Question

Please solve and find the equation and put the equation in quadratic form

Answer 1

To find the solution to the question we would use the general representation of a quadratic equation below:

`ax^2+bx+c=y`

We then pick a suitable point

When x=0 and y =16

`\begin{gathered} a(0)^2+b(0)+c=16 \\ c=16 \end{gathered}`

We then pick two more suitable points, then solve the resulting simultaneous equation

When x= 3 and y= 0

we have

`\begin{gathered} a(3)^2+b(3)+16=0 \\ 9a+3b=-16 \end{gathered}`

Also, when x=-5 and y =0

we have

`\begin{gathered} a(-5)^2+b(-5)+16=0 \\ 25a-5b=-16 \\ \end{gathered}`

We have gotten two equations, we will solve them simultaneously using the elimination method.

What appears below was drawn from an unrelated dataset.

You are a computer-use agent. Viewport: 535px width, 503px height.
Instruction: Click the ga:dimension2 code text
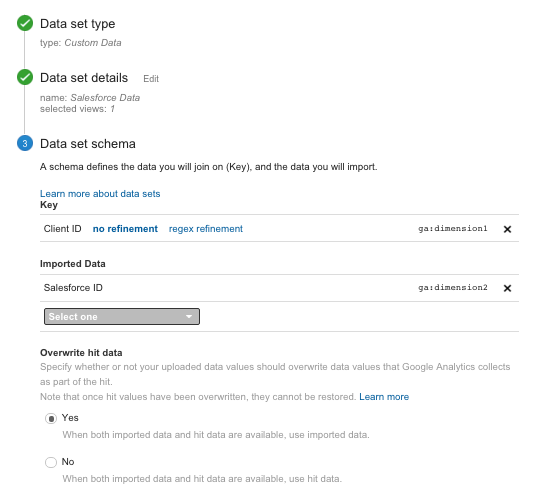point(453,287)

We will multiply equation one by 5 and equation two by 3

`\begin{gathered} 5(9a+3b=-16)_{} \\ 3(25a-5b=-16) \end{gathered}`
`\begin{gathered} 45a+15b=-80 \\ 75a-15b=-48 \\ Add\text{ equation 2 from 1} \\ 120a=-128 \\ a=-(128)/(120) \\ a=(-16)/(15) \end{gathered}`

Substitute the value of a in equation 1

`\begin{gathered} 45(-(16)/(15))+15b=-80 \\ 3*(-16)+15b=-80 \\ -48+15b=-80 \\ 15b=-80+48 \\ 15b=-32 \\ b=-(32)/(15) \end{gathered}`

We will then substitute a and b and c in the representation of the quadratic equation.

`\begin{gathered} -(16)/(15)x^2-(32)/(15)x+16=0 \\ Multiply\text{ through by 15} \\ -16x^2-32x+240=0 \\ therefore\text{ we have} \\ -x^2-2x+15=0 \end{gathered}`